I’m pondering whether I can (I definitely shouldn’t, but that’s another discussion ) run a complex compose app in Incus on Fangtooth.
Hear me out here … the compose app itself uses .env and COMPOSE_FILE, it has a bash wrapper for configuration, it uses two clients out of a list of 12 (mix and match) and benefits from NVMe speeds. Oh and it uses volumes not bind mounts.
I am thinking the easiest way to do this may actually be to Incus an LXC, point that to an NVMe pool as its /, install docker-ce in there, and go to town.
The pool would need to be configured with a low recordsize and possibly directio and all those parameters are handled on the TrueNAS side - internally it’ll look like an ext4 or xfs I assume.
Reasonable? Or insanity?
If compose on TrueNAS command line works this could also be handled by setting the docker dataroot to somewhere on that NVMe pool and then running the compose app from command line.
You can run complex compose apps on EE directly, but volumes will go to the apps pool selected.
If you want you can overload the compose file to redirect the volumes to host mounts etc.
A clean way is to use Docker in Incus, and in fact, you can delegate a zfs dataset to the incus container, although this is not directly supported by the GUI, but would perhaps work well.
With Incus you can set the virtualization pool separately to the apps pool, but if you wish a secondary storage pool that will not persist across TrueNAS upgrades.
Or not. I wonder whether what I did is a terrible idea.
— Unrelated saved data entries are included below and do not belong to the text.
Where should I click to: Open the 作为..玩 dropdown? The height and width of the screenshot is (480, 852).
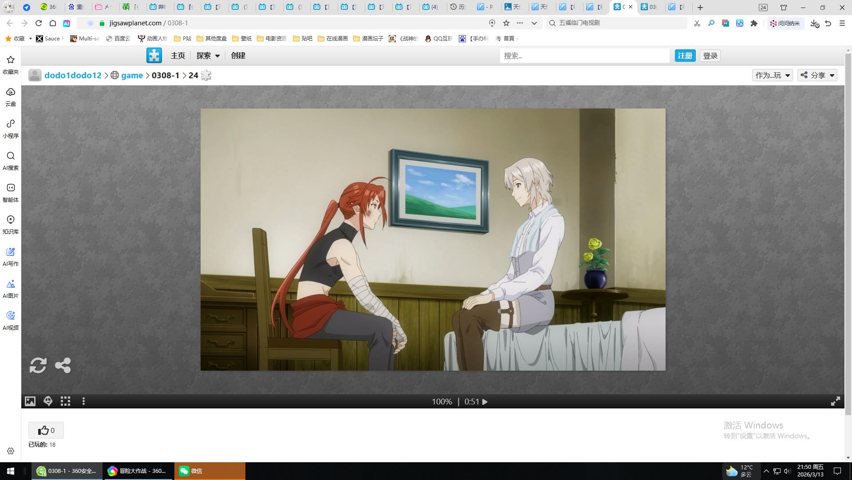(x=772, y=75)
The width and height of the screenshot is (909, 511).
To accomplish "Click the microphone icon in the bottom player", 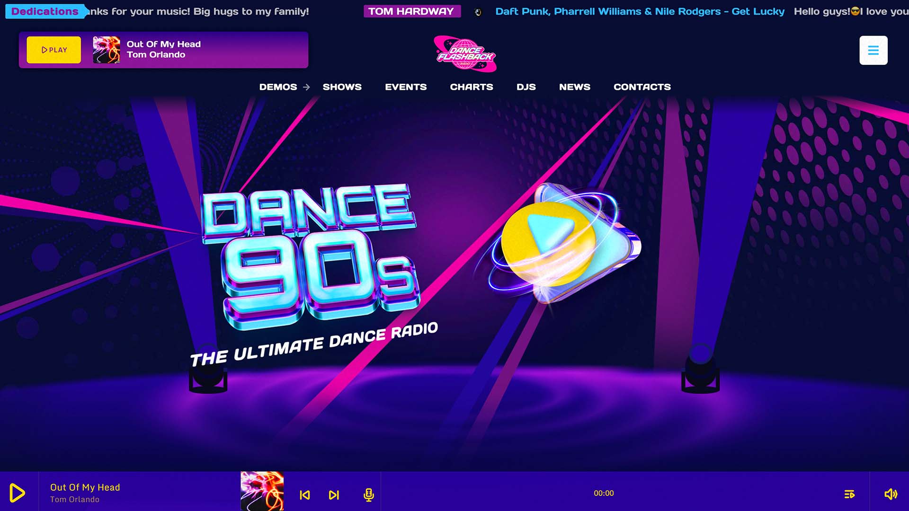I will pyautogui.click(x=368, y=495).
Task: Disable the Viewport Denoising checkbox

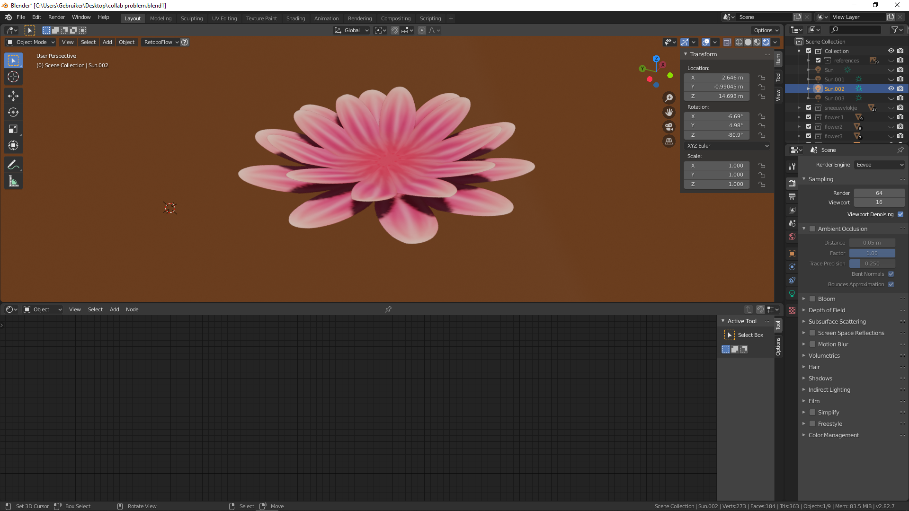Action: [900, 214]
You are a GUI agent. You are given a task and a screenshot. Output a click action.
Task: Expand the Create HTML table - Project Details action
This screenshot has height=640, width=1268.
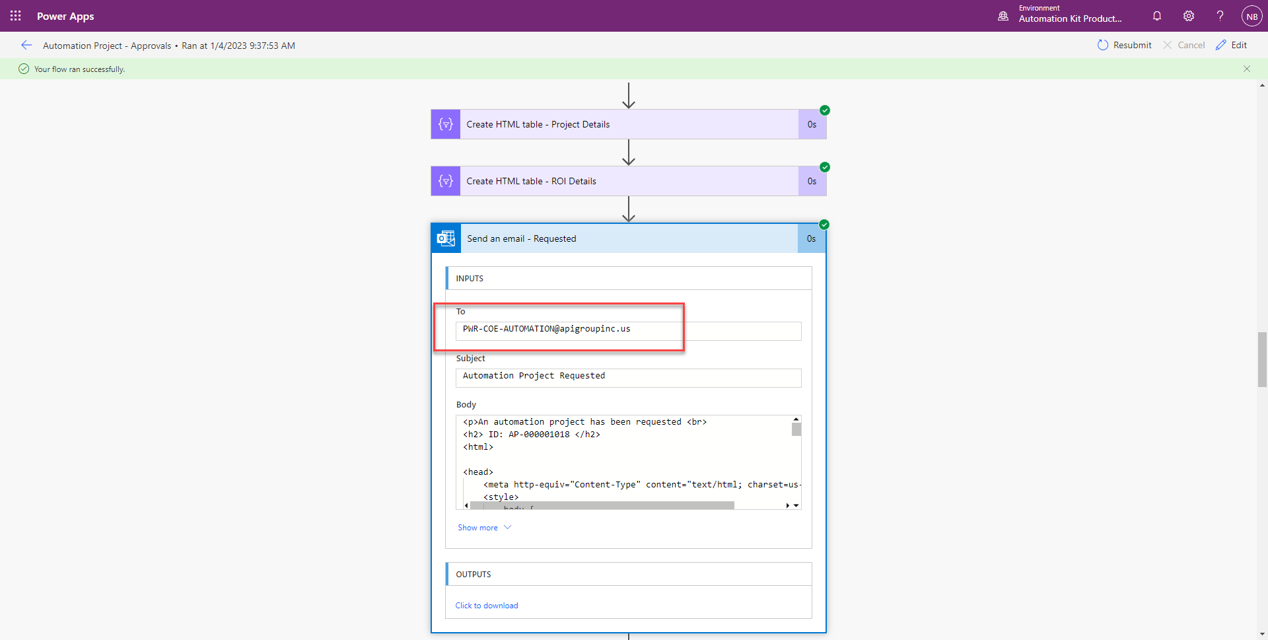pyautogui.click(x=627, y=124)
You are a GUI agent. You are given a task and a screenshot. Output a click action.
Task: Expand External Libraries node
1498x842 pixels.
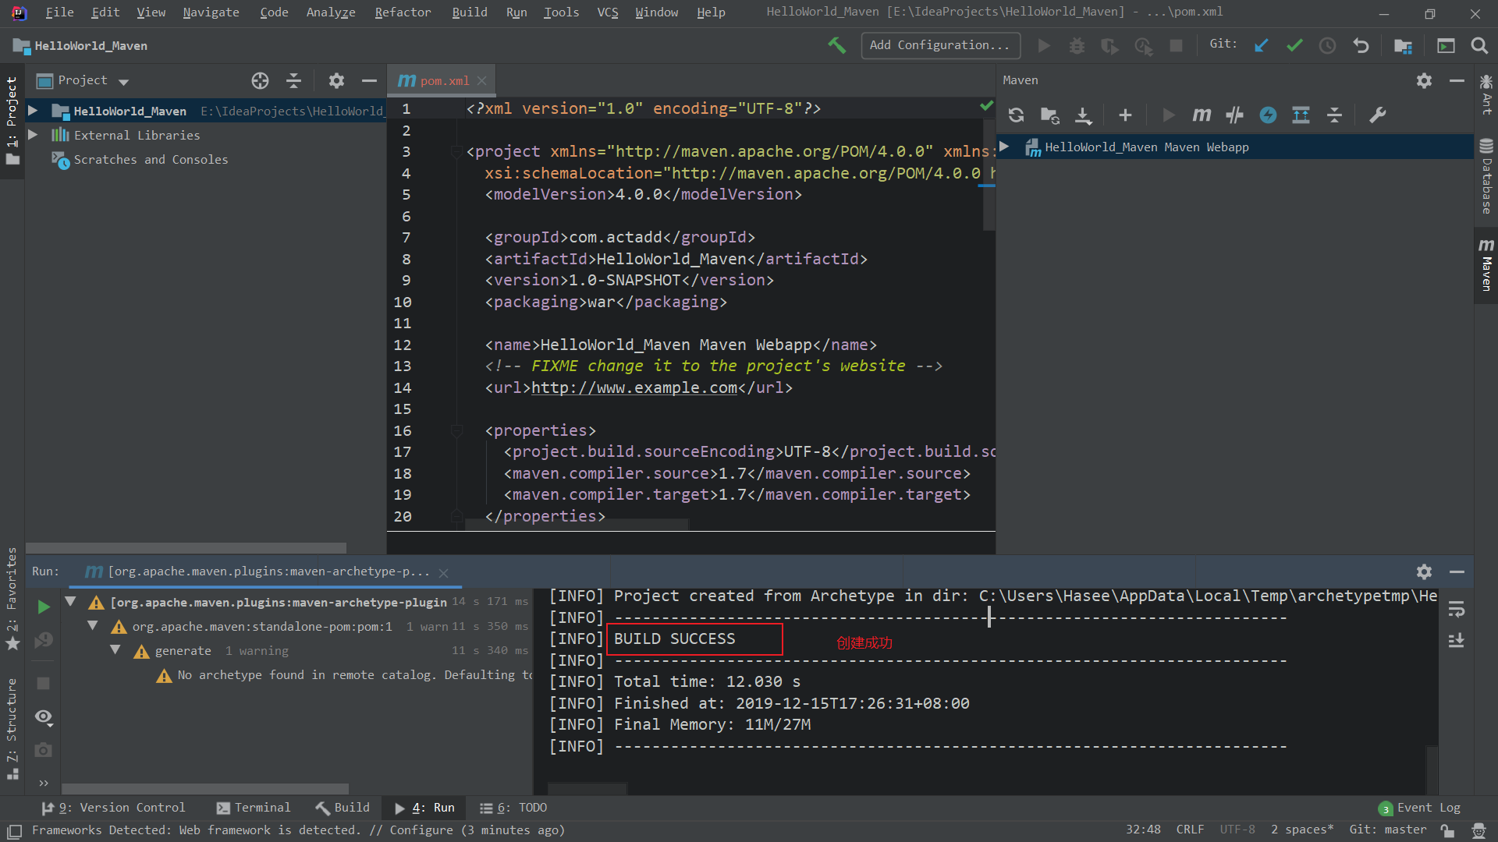coord(33,135)
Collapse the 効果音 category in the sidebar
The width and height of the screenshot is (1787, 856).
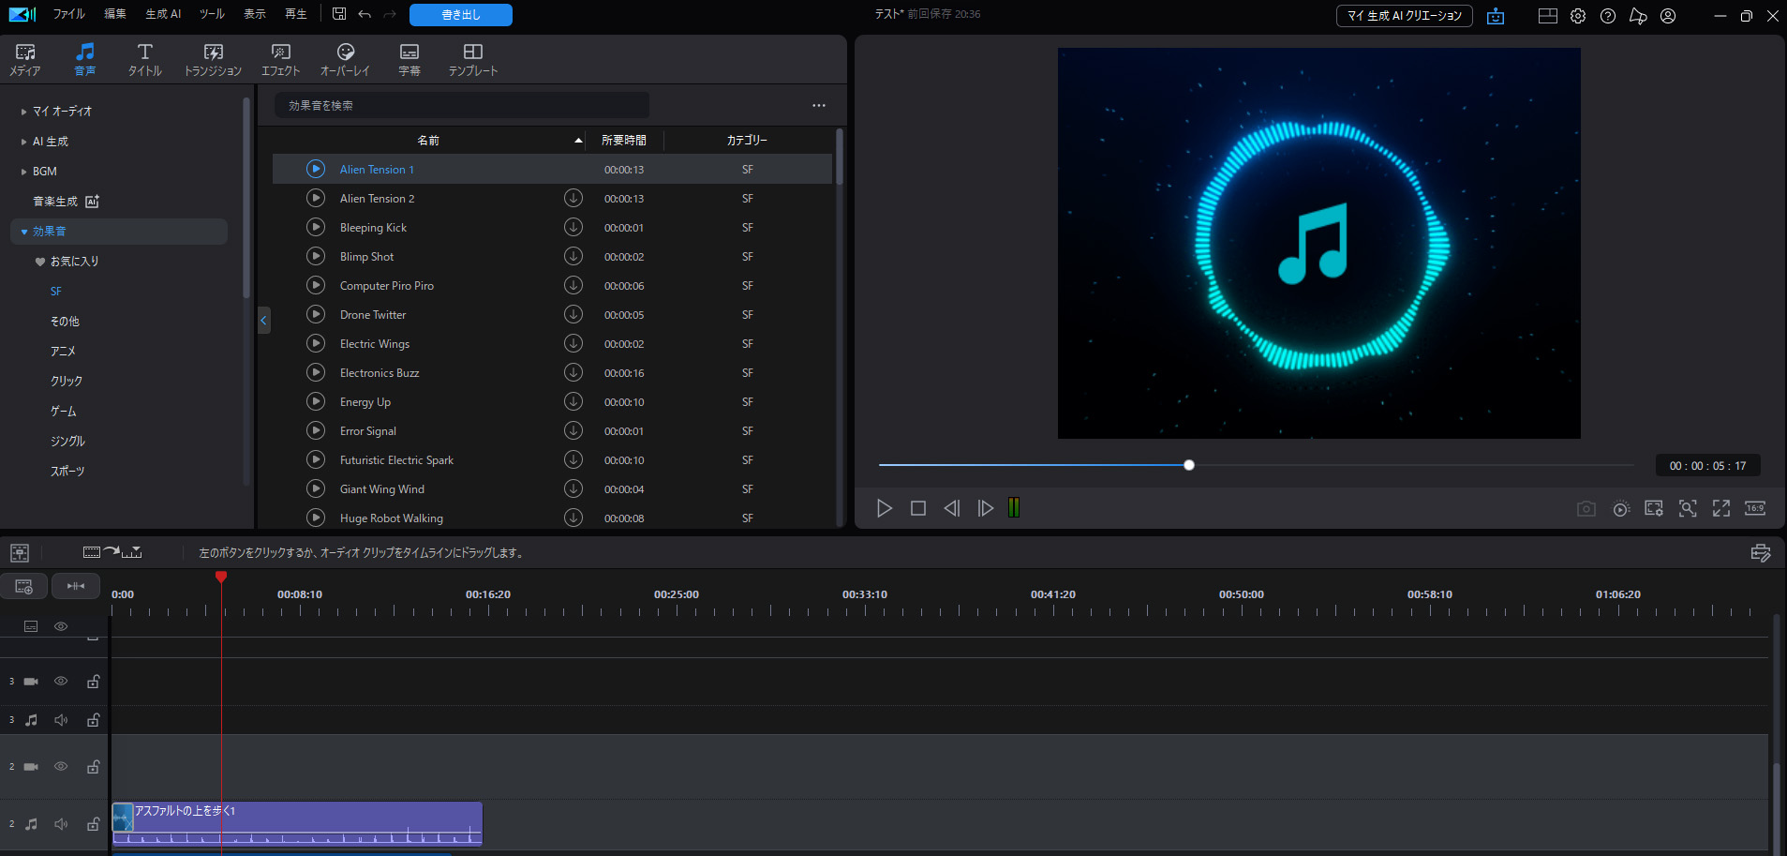pyautogui.click(x=22, y=231)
Create a Debian bookworm Incus container instance, with a macvlan NIC. Also add a Disk from /mnt/<pool>/<dataset> to /mnt/docker in the container. This is a fresh dataset just for this container. chown 2147000001:2147000001 /mnt/<pool>/<dataset> on TrueNAS CLI to map it to root inside lxc.
Once in lxc, mkdir -p /etc/docker and create /etc/docker/daemon.json with:
{
"data-root": "/mnt/docker"
}
And then install Docker-CE. Everything just works; docker volumes get created. This is what docker info claims about the storage driver:
incus config set security.nesting true
incus config set security.syscalls.intercept.mknod=true
incus config set security.syscalls.intercept.setxattr=true
incus config set zfs.delegate=true
I didn’t do any of that, and Docker works, volumes get created.
Did I not-so-subtly shoot myself in the foot by using a Disk as the data root for Docker, though?
So far so good. My complex compose works, the wrapper script around it works, its install routine for Docker works.
Let’s call that a full success as far as deployment method goes, but as expected ZFS is a bad fit for my app: It needs to read and write, randomly, every 12s. Mean time to handle storage 120ms, which is acceptable, max 900ms, which is not. Spikes to 500 and 600ms are common; spikes to 900ms happen between 30 minutes and 2 hours.
This is on P3600 NVMe, 4k recordsize, lz4 compression, atime off, sync standard.
Tried it with sync disabled as well, which made no difference.
I could start over with recordsize 8k and then 16k to get more data - but I think I’ll leave it be for now.
Hanging loose. Let’s see whether directio makes it into 25.10, and how it behaves then.